April 3 - April 26, 2010

Gerardo was born in Trujillo, Peru, on November 16, 1937. He studied in the Escuela Nacional Superior de Bellas Artes in Lima. He began his professional work with his brother and painter Angel Chávez. He traveled to Europe in 1960 and remained in Italy for two years. There he met Roberto Matta who invited him to travel to Paris where Chávez would have a better opportunity to show his art in a more international atmosphere. In Paris he struck up a friendship with Wilfredo Lam.

 

When Chávez graduated from the Fine Arts school in Lima, his paintings were abstract and sometimes cubist, the artistic expressions of the times. In Italy he modified his painting style along the lines of European art and developed more dreamlike paintings, thanks to old roman walls that provided him with phantasmal images that facilitated his transition to surrealism. In 1973 he created a series of works called “Metamorfosis del Agua” (“Medusa”, “Zeus”, etc.). In that same decade Chávez painted with thick pastels on canvas that was the particular characteristic of his work called “La Montana de los Agitados.” After various individual and collective exhibits in Paris, he was invited to present his paintings in various European countries.



At age 39 in one of his individual exhibits in Brussels, the Royal Museum of Fine Arts in Belgium purchased one of Chávez’ most important paintings in large format called “El Transparente Habitado” which is still exhibited in the Museum. In that same year of 1976 his name was included in the Larousse encyclopedia and dictionary, while French television dedicated a presentation on him in the program “Painters of Our Time.”



During the 1980s he abandoned thick pastels to work on a series called “Mitología del Futuro,” consisting of works in black that facilitated his representing his country in the 19th Biennial of  Sao Paulo in Brazil. During the 1990s when back in Peru, Chávez created a medium of burlap and clay called “El Otro Ekeko,” a series of drawings on cardboard called “Fabulación” and the “Procesión de la Papa.” Simultaneously, he developed a theme based on the carousel called “Cabellito del Alma” and “Autómatas del Carrusel.”

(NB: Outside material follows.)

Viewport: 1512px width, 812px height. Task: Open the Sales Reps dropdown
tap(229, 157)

Attracted by primitive art, in the early 1970s Chávez visited the Spanish caves of Altamira and in 1973 traveled to Tassilli in Algeria and to the Easter Islands in Chile. He developed a great interest in ancient civilizations in his own country Peru. In 1983 he created in his home state of Trujillo the First Biennial of Contemporary Art. In 1988 the Museum of Latin American Art (MOLA) in Long Beach, California, organized an important retrospective of his creations called “Rhythms of the Fantastic.” In the year 2000 he created the Espacio Cultural Angelmira, the Museo del Juguete Antiguo and the Museo de Arte Moderno, all in Trujillo.

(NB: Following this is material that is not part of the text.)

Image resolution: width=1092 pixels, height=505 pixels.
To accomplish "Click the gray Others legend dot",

In 2003 he participated in a large exhibit paying homage to the Chilean painter Roberto Matta in the Museo de Artes Visuales in Santiago, Chile. His work “Autoretrato” was incorporated into the art gallery of self-portraits of 20th Century artists in the Colección del Museo UFFICI in Florence, Italy.

Chávez’ most recent exhibits have been in the Chapelle des Ursulines Quimperle in Paris, France (“La Reconquete”) in June-September 2008, in the Museo Pedro de Osma in Lima, Peru (“La Justicia en su Laberinto”) in September 2009, and in the GGallery and Redbud Gallery in Houston, Texas, in April 2010.



In his lengthy artistic trajectory, Chávez has provided us with more than 70 individual exhibits and has participated in numerous collective exhibits. His works are important parts of numerous private collections and museums.